- Mandates alone don't drive attendance; the policy-behavior gap in finance is real
- Only 9% of financial services firms still require full-time office, down from 20%
- Compliance without visibility is a liability, not a control
- Role-based hybrid policies outperform one-size-fits-all mandates
- Audit-ready desk booking and visitor logs are now regulatory table stakes
The policy-behavior gap no one talks about
Here's the uncomfortable truth for financial services leaders: having a policy isn't the same as enforcing one. 85% have communicated policies around office attendance, but only 69% actually measure whether people comply. That 16-point gap is more than an HR problem. In a regulated environment, a policy you can't evidence is a liability.
And the gap is widening. CBRE's 2026 data shows that while required office time increased by 12% from 2024 to 2025, actual attendance rose by only 1 to 3%. Banks are tightening policies on paper while the real-world needle barely moves.
This isn't because employees are being defiant.
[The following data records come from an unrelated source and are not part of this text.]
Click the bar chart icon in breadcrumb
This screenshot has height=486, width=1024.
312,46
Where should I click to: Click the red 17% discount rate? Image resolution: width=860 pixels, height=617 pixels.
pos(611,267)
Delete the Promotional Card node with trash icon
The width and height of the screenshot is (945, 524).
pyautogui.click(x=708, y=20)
It's because most firms lack the infrastructure to connect policy to behavior. Spreadsheets, manual badge pulls, and quarterly headcounts don't give compliance officers what they need: real-time, auditable proof of who was where, and when. If you're still relying on those tools, you might want to look at how workplace compliance frameworks are evolving.
Where the big banks actually stand
The headlines make it sound simple. JPMorgan says five days. Goldman says five days. Everyone's back. But the reality is messier than that.
JPMorgan Chase moved to a full-time office requirement in early 2025, housing 14,000 employees in its Manhattan tower alone. The mandate was clear, the enforcement was real, and the internal backlash was documented. Employee morale dropped. Internal message boards lit up with frustration. The firm got bodies in seats, but the question of whether forced presence translates to better outcomes remains open. We covered the broader implications in our piece on JPMorgan's return to office.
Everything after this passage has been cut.